What to work on:
Format the data below as a numbered list, starting with the line that contains "Viewport: 1876px width, 800px" and continuing through the last line of the data, with blank lines left out. Do not include the pictures in your list.

[Data records]
##########

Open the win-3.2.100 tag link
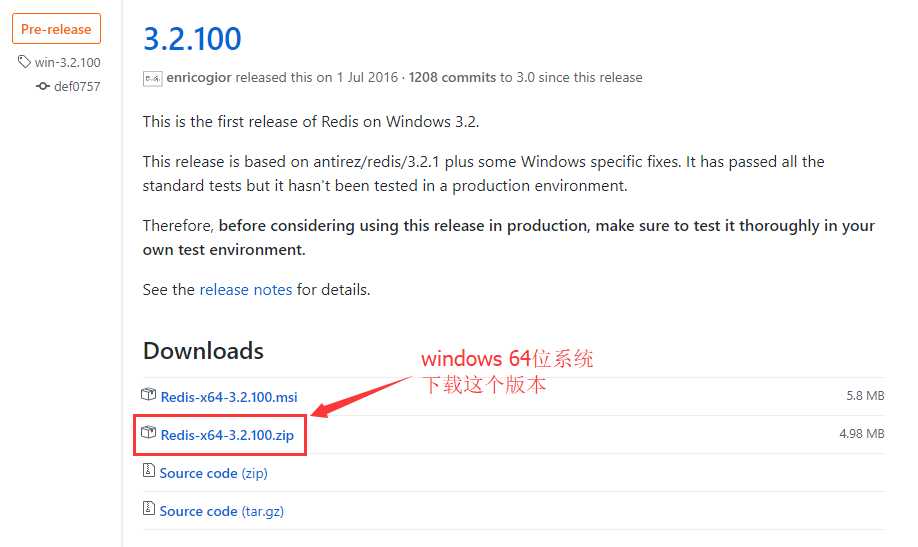 pos(68,62)
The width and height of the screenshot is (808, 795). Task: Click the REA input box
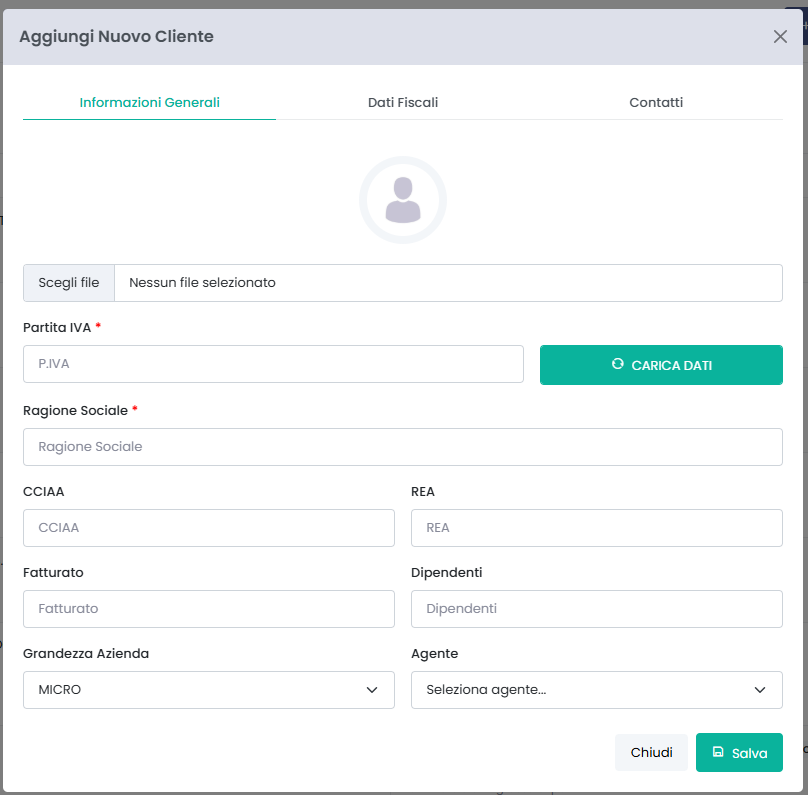pos(596,528)
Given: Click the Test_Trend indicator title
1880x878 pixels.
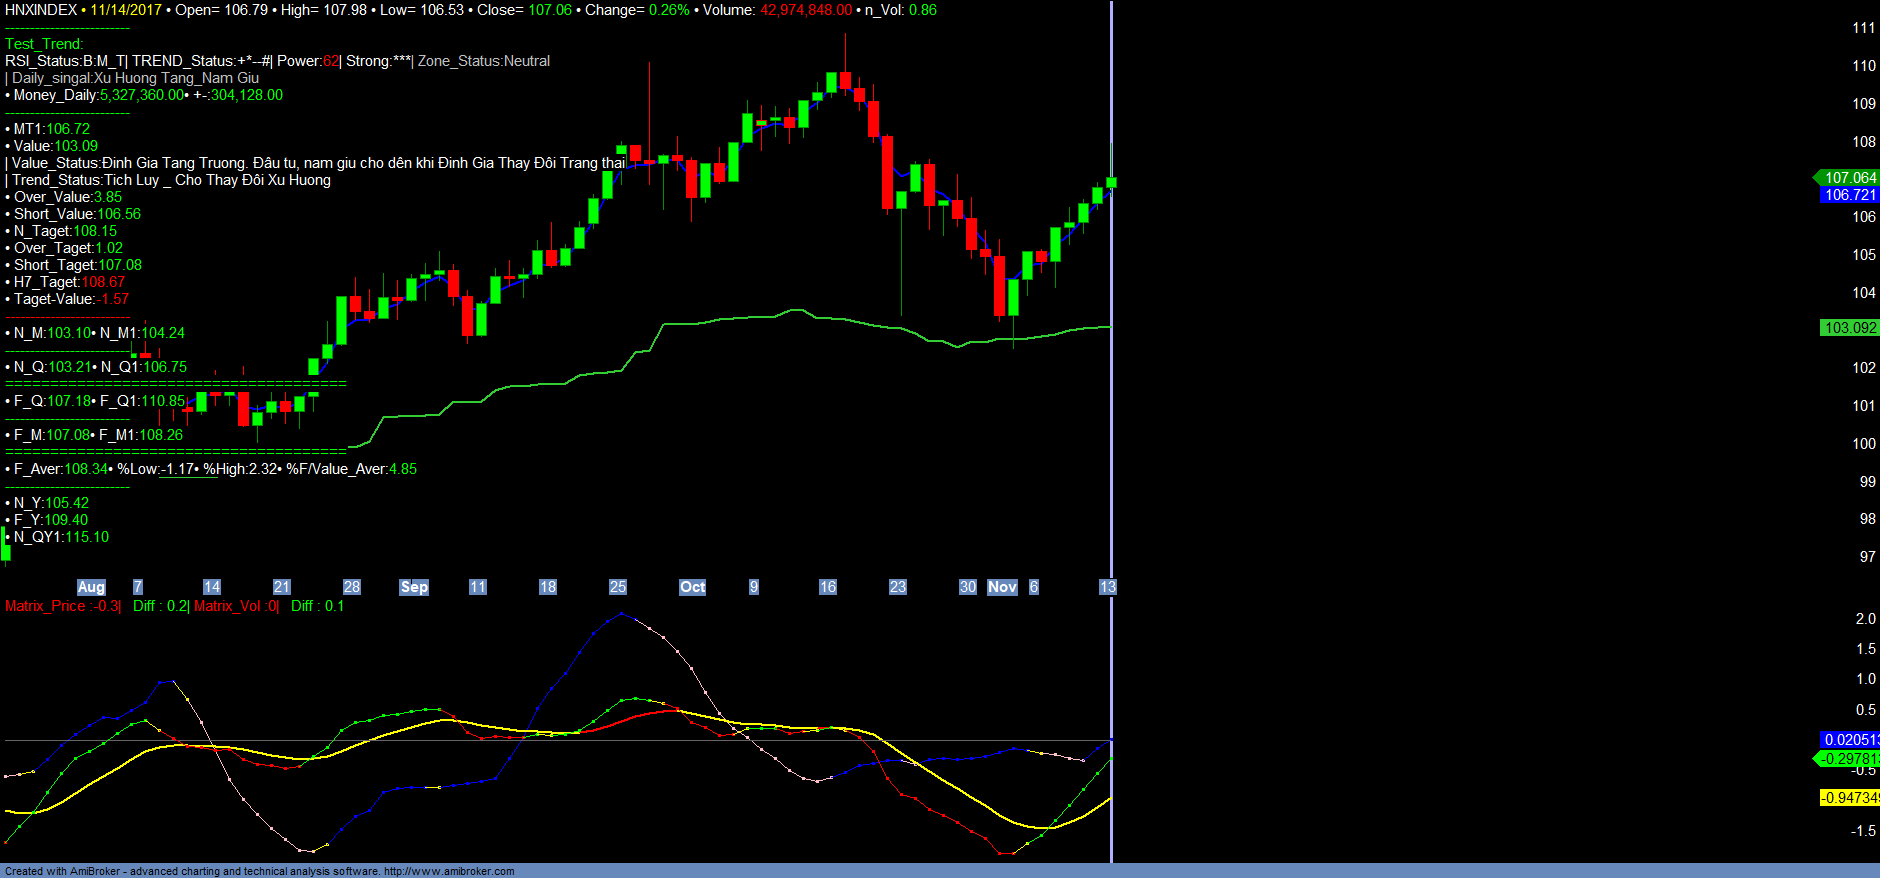Looking at the screenshot, I should [44, 44].
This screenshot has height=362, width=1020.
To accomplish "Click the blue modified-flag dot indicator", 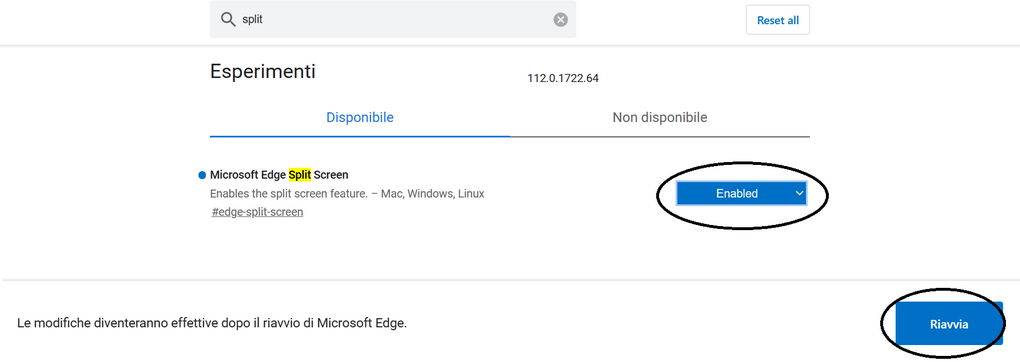I will (202, 175).
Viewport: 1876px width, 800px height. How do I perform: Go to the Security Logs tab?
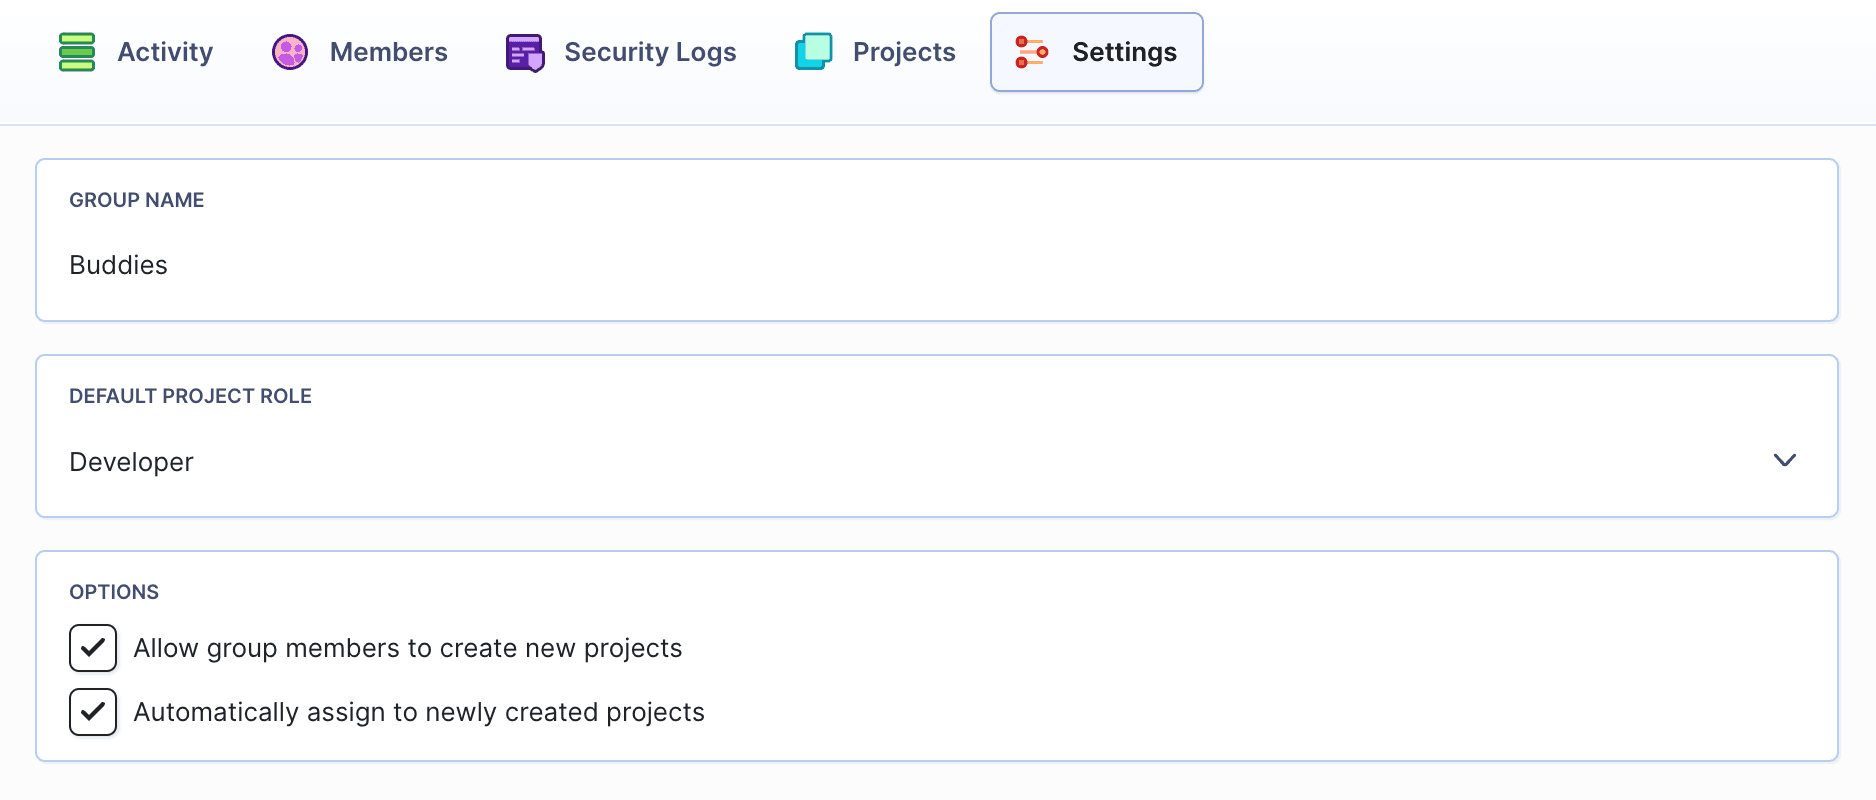pos(650,52)
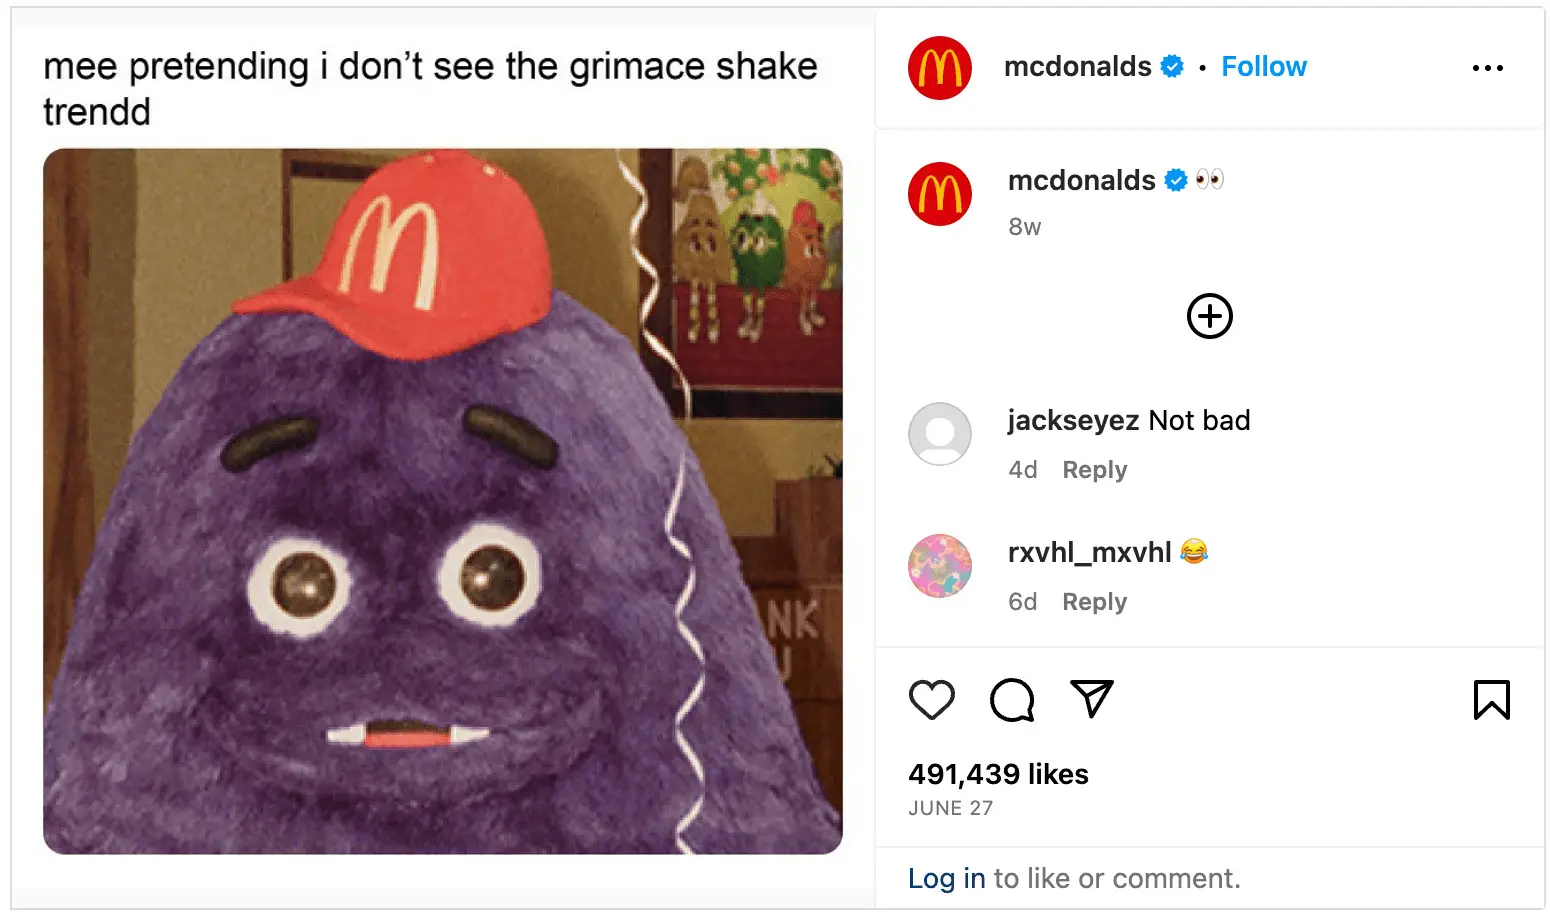Click McDonald's avatar beside the caption
This screenshot has height=916, width=1550.
pos(939,194)
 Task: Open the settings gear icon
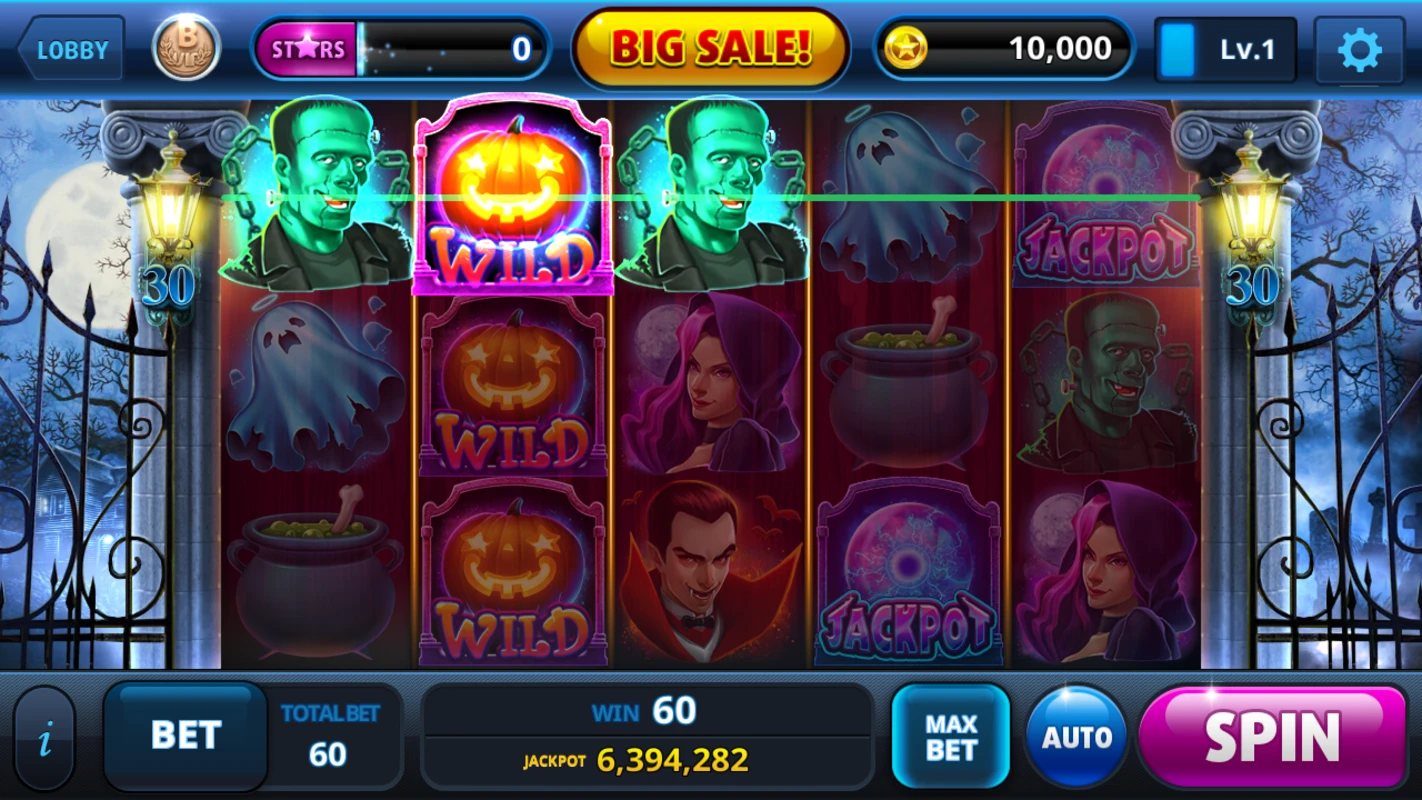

##########

Written answer:
1. Viewport: 1876px width, 800px height. How do I perform: Go to the Security Logs tab?
2. pos(650,52)
3. Click McDonald's avatar beside the caption
4. This screenshot has height=916, width=1550.
5. pos(939,194)
6.  Task: Open the settings gear icon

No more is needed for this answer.